There was a significant increase in AGRP mRNA levels brought about by FR in the caudal region of the ARC (155%; P < 0.01; two-way ANOVA) but not in the mid (P = 0.151; two-way ANOVA) or rostral (P = 0.114; two-way ANOVA) regions. Leptin infusion did not induce any changes in AGRP expression in any of the ARC regions (rostral: P = 0.505; mid: P = 0.169; caudal: P = 0.412; two-way ANOVA). There were no statistically significant interactions between FR and leptin treatment in any regions of the ARC (rostral: P = 0.158; mid: P = 0.264; caudal: P = 0.230).

CART gene expression (Figs. 2d and 8d).
There was a significant reduction in CART gene expression by FR in the mid region of the ARC (21%; P < 0.05; two-way ANOVA) but not in the rostral (P = 0.165; two-way ANOVA) or caudal (P = 0.495; two-way ANOVA) regions. Leptin infusion did not induce any changes in CART expression in any of the ARC regions (rostral: P = 0.355; mid: P = 1.000; caudal: P = 0.322; two-way ANOVA). A significant interaction between FR and leptin treatment was found in the caudal ARC (P < 0.05; two-way ANOVA) but not in the other regions of the ARC (rostral: P = 0.821; mid: P = 0.622).

Supplied information ::
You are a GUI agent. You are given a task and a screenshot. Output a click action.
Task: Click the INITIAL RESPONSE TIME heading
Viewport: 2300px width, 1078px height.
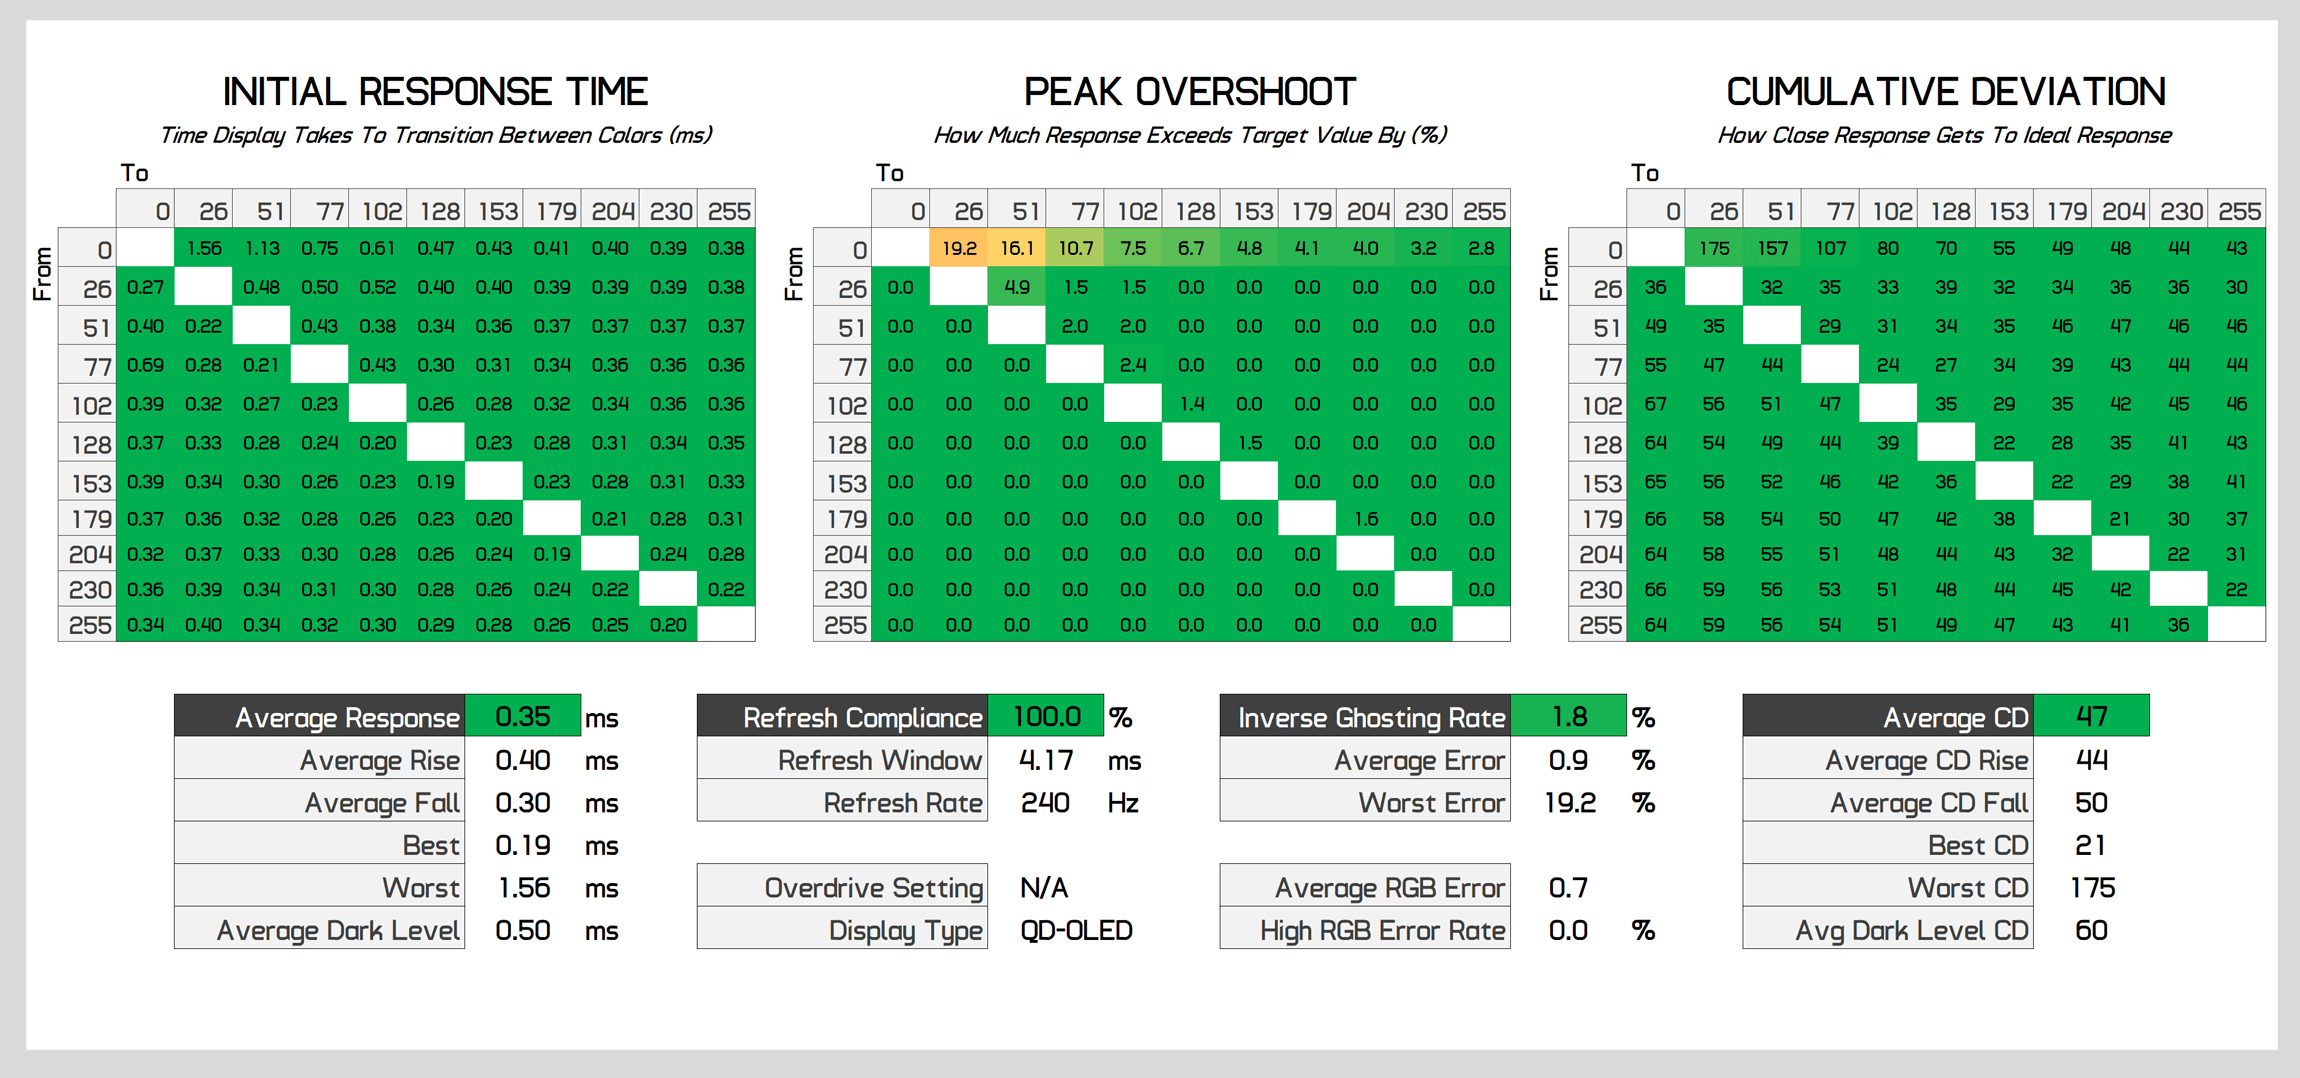(435, 92)
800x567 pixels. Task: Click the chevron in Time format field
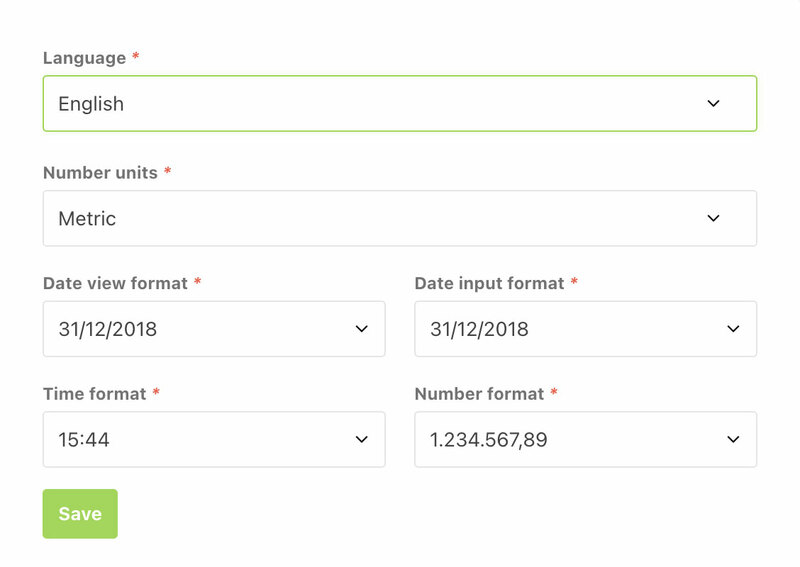362,439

Work order ::
Answer these questions using the passage on AGRP and CART gene expression.
(a) In which region of the ARC did FR significantly increase AGRP mRNA levels, and by what percentage?
(b) By what percentage did FR reduce CART gene expression in the mid region of the ARC?
(c) In which region of the ARC was a significant interaction between FR and leptin treatment found for CART expression?
The records are not required for this exercise.

Exercise solution ::
(a) The caudal region, by 155%.
(b) By 21%.
(c) The caudal ARC.